The pediatric patient presents with a chief complaint and a history of the present illness. This complaint and present illness must be viewed in the context of the past medical history, family history and social history. With this information, the clinician constructs a temporal profile of the child’s illness. This temporal profile can be conceptualized as a graph with Function on the vertical axis and Time on the horizontal axis (Figure 1). The patient’s baseline function on the vertical axis is determined by his past history, family history and social history. The chief complaint and the present illness represent a departure from this baseline level of function. The chronology or the period of time over which the present illness evolves is critical in determining the most likely disease process that has caused the symptoms.

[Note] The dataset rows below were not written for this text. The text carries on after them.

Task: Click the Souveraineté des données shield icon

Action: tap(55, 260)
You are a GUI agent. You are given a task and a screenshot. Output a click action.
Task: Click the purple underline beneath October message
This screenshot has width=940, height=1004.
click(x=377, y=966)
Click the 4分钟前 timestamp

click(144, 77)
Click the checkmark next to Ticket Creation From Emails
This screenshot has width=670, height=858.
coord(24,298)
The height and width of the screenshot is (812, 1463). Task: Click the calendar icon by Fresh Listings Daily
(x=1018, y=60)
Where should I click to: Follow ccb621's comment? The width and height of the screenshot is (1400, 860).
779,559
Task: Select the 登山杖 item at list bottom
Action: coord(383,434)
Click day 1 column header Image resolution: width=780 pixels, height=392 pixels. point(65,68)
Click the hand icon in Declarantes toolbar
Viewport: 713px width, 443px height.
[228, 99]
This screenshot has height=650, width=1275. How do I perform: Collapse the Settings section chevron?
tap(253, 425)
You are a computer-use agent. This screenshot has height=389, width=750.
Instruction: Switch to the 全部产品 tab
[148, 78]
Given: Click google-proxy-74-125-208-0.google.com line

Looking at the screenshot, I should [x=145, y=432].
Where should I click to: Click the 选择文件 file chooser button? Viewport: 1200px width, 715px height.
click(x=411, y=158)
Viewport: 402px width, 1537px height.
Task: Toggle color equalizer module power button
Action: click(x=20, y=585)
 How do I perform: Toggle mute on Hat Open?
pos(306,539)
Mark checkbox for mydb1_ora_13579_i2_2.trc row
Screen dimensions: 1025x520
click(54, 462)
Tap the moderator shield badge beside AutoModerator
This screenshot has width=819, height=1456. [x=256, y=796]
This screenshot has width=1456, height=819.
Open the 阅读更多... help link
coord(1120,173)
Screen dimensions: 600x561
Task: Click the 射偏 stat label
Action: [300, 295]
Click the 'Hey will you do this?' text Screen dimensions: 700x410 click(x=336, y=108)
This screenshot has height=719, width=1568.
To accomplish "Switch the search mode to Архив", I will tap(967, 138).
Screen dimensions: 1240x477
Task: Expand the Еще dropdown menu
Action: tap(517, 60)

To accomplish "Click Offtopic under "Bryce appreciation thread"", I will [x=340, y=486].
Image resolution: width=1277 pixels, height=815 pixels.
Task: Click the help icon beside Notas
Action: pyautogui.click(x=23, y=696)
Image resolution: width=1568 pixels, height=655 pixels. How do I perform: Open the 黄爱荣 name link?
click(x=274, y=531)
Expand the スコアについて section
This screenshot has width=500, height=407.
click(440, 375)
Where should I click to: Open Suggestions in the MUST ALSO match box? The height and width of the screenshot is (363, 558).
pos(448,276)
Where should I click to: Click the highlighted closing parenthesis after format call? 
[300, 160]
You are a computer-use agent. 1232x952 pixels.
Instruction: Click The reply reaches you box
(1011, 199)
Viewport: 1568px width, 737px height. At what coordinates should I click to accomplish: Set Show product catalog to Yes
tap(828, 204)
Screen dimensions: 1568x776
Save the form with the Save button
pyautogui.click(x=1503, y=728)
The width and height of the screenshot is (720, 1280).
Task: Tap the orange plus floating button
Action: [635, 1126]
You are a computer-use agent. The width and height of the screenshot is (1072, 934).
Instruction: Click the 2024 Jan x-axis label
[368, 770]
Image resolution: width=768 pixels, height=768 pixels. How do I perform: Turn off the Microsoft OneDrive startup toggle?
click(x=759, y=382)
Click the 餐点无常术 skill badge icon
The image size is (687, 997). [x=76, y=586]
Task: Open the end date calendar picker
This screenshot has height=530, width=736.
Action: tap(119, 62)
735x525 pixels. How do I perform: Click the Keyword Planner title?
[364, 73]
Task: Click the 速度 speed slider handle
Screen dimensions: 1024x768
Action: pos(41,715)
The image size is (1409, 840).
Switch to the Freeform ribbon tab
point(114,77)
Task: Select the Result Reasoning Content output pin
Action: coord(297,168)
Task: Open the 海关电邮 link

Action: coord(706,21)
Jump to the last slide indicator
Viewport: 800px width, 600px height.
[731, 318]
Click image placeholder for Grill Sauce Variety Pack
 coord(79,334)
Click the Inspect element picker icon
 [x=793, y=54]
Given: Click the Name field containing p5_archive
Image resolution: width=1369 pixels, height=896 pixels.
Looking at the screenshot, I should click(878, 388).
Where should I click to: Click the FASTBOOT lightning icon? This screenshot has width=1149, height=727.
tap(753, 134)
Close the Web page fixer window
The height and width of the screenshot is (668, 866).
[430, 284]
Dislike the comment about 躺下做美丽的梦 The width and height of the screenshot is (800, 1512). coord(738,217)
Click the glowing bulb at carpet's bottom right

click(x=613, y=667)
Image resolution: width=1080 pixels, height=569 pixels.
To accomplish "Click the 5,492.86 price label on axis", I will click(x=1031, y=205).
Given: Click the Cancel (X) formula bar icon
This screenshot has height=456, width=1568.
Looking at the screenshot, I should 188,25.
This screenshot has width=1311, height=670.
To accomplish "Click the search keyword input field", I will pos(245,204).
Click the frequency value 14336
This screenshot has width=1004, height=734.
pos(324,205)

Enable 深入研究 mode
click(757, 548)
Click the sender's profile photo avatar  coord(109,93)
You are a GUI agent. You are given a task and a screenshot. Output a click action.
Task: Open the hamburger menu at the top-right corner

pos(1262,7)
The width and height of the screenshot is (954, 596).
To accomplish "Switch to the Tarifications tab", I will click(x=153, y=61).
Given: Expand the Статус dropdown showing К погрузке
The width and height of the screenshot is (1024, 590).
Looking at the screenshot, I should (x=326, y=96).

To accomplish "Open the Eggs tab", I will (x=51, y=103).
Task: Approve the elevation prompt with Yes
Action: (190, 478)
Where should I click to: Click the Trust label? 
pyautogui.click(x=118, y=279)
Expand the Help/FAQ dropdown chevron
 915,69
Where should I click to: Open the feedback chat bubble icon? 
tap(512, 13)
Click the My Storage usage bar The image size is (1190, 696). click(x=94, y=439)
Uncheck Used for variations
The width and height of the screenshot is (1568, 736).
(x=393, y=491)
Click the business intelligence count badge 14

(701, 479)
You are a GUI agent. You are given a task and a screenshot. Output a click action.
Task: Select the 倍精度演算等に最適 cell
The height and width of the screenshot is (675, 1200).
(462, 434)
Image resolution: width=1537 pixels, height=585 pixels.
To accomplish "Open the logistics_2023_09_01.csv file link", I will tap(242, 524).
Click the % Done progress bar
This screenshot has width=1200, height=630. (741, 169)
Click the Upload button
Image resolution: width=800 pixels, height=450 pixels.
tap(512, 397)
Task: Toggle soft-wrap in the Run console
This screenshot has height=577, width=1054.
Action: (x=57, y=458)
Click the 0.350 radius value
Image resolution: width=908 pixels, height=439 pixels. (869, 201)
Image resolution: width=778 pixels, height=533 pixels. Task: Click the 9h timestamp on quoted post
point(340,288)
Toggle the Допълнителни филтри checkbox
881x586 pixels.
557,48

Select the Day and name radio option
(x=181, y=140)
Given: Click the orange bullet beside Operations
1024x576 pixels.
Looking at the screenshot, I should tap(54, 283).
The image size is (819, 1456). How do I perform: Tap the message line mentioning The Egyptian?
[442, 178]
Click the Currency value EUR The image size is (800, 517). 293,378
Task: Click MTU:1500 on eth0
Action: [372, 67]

The common pathologies of the nervous system have relatively stereotyped patterns in which they appear. The time line can be acute (seconds, minutes, hours), subacute (hours, days), chronic (days, months), or paroxysmal (episodes of illness with returns to baseline). These semantic qualifiers – acute, subacute, chronic and paroxysmal – are key elements in clinical reasoning and the formulation of hypotheses regarding the cause of a neurological deficit. An adolescent, for example, can present with a left hemiparesis. If the hemiparesis developed over a matter of seconds, it is most likely the result of a stroke. If it developed over a period of several months, stroke is now unlikely and a brain tumor must be considered. Not only do these pathologies have typical temporal profiles, they can be considered in terms of whether they produce focal or diffuse brain dysfunction and whether the disease process is static or progressive. The typical temporal profile, localization and course of the most common pathologies that affect the brain are summarized in Table 1.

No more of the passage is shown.